Biography

I first saw the work of Jeremy Smith in what I consider to be the ideal condition for experiencing art - in the house of my friend, George Thomson. This was a commanding large drawing of a woman in a bathtub - one of the timeless themes of artists. Later I saw in the same house another large drawing of a standing male nude.

 

Marianne Moore once defined art as that which cannot be regarded with detachment; these works seem to have that quality.
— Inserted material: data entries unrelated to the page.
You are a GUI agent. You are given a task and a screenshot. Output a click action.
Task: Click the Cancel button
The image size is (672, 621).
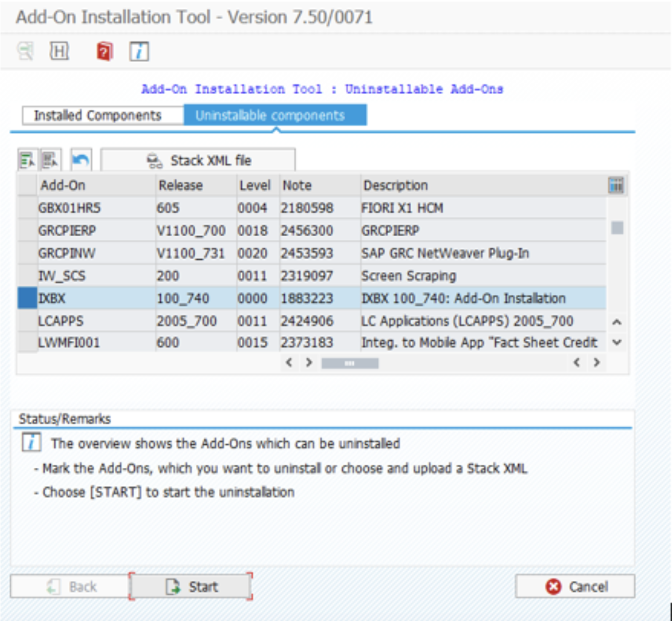pos(575,586)
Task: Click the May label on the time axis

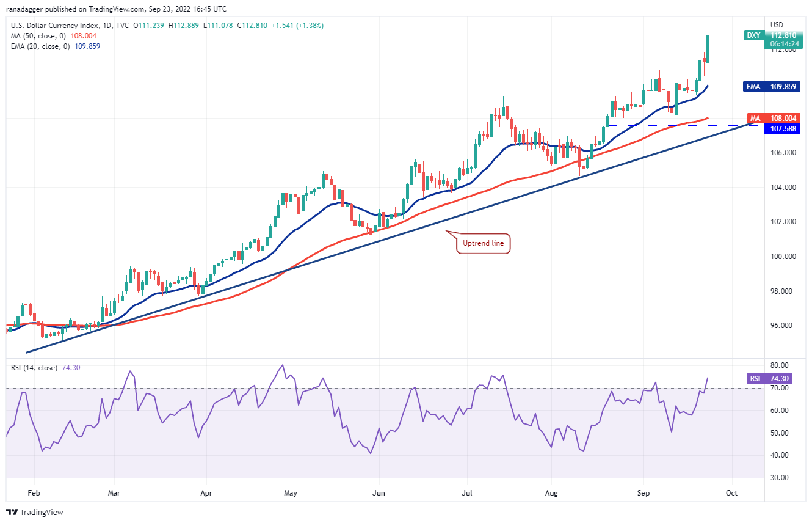Action: click(x=291, y=492)
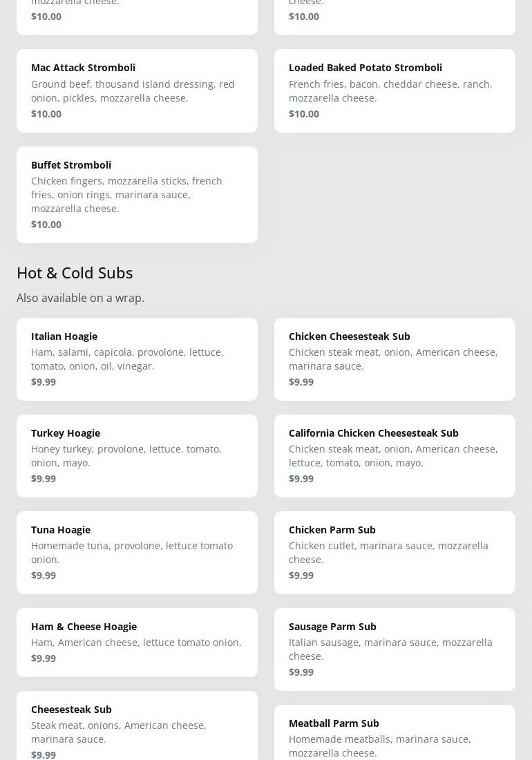Add the Italian Hoagie to order

pyautogui.click(x=137, y=359)

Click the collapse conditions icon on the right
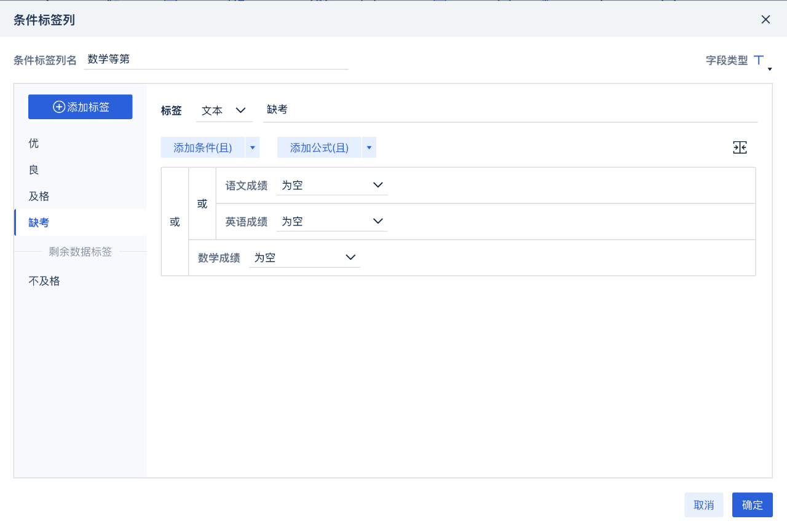(x=740, y=147)
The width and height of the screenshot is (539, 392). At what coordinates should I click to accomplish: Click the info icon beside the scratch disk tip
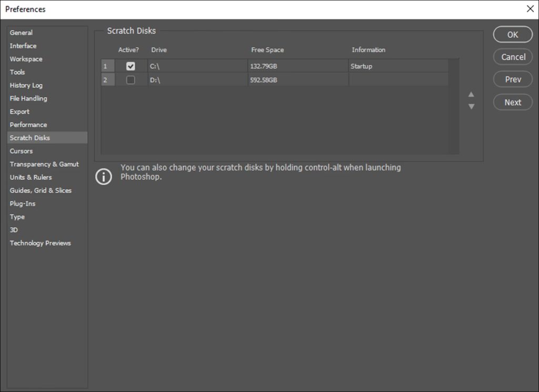pos(104,177)
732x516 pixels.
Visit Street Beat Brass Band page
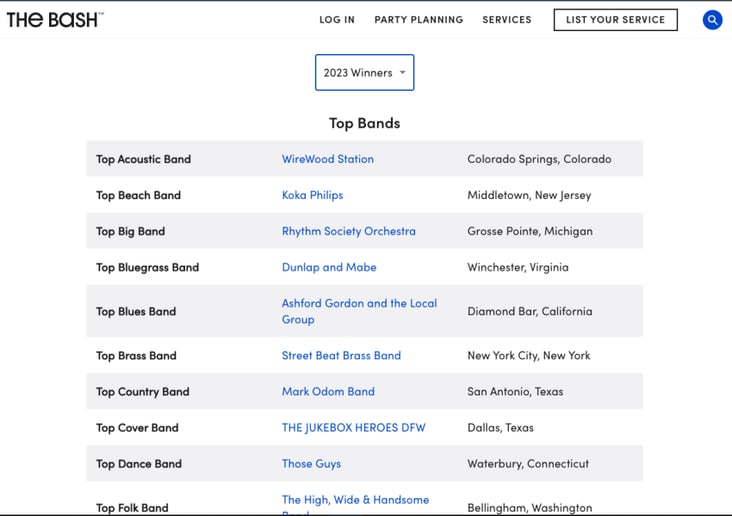point(341,355)
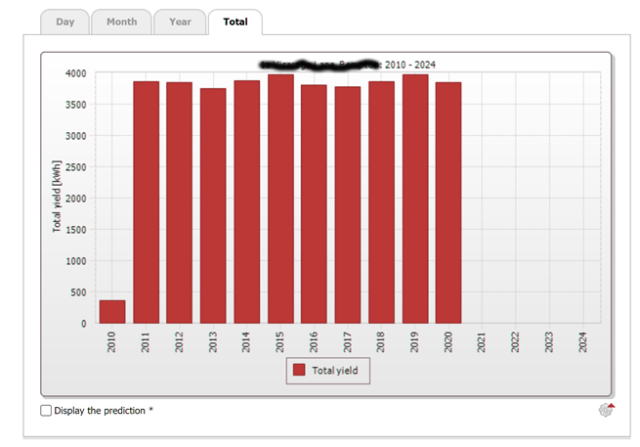Click the active Total tab
The image size is (640, 447).
coord(235,21)

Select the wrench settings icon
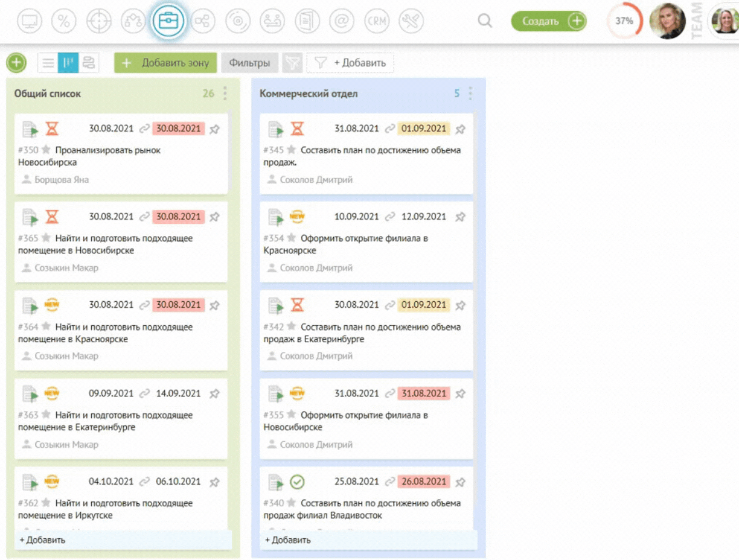pyautogui.click(x=411, y=21)
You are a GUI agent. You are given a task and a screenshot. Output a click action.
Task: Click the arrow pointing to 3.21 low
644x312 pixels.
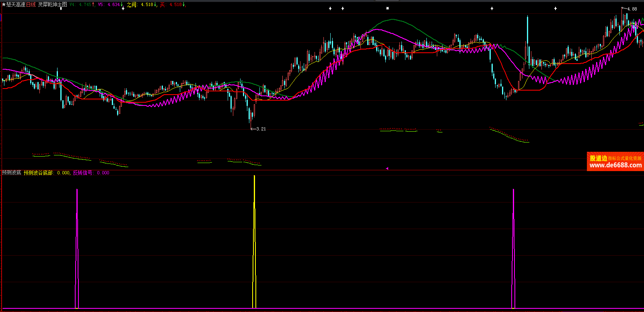tap(253, 129)
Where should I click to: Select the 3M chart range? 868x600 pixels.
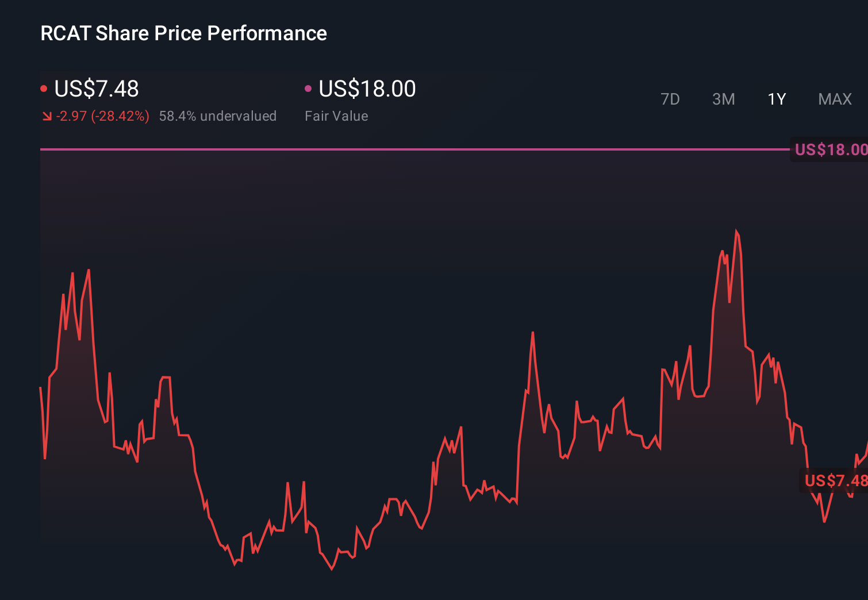pos(723,99)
They are, of course, the products of a highly developed and disciplined mind and hand. (In an earlier era "Mens et Manus" was chosen as the mottos of the Massachusetts Institute of Technology.) Later, in Mira Godard's gallery, I saw a Jeremy Smith of a passenger in a commercial airliner. We have all had this experience. I have sometimes thought: this (flying) must mean something, must have some deep (perhaps unconscious) significance; there must be some way to express this so that the person seeing the work will be engaged (not detached) by the image's encapsulating of a human experience. Jeremy Smith has done this.

Alex Colville, 1988

JEREMY SMITH was born in 1946 in Louth, England and moved to Canada in 1948. He took his Bachelor of Arts in Fine Arts and French from the University of Western Ontario, graduating in 1969. He then studied Japanese brush technique in Tokyo from 1969-71. Exhibiting at the Mira Godard Gallery since 1972, Smith has become one of Canada's highly regarded contemporary realists. His work has been shown at the Albright Knox Gallery in Buffalo, New York; Fischer Fine Arts in London, England; the Art Gallery of Greater Victoria in British Columbia and the Beaverbrook Art Gallery in Fredericton, New Brunswick among others. His work can also be found in many private and corporate collections; public collections include the Art Gallery of Ontario, the London Regional Art Gallery and the Hamilton Art Gallery.

 

Jeremy Smith currently lives and works in Kitchener, Ontario.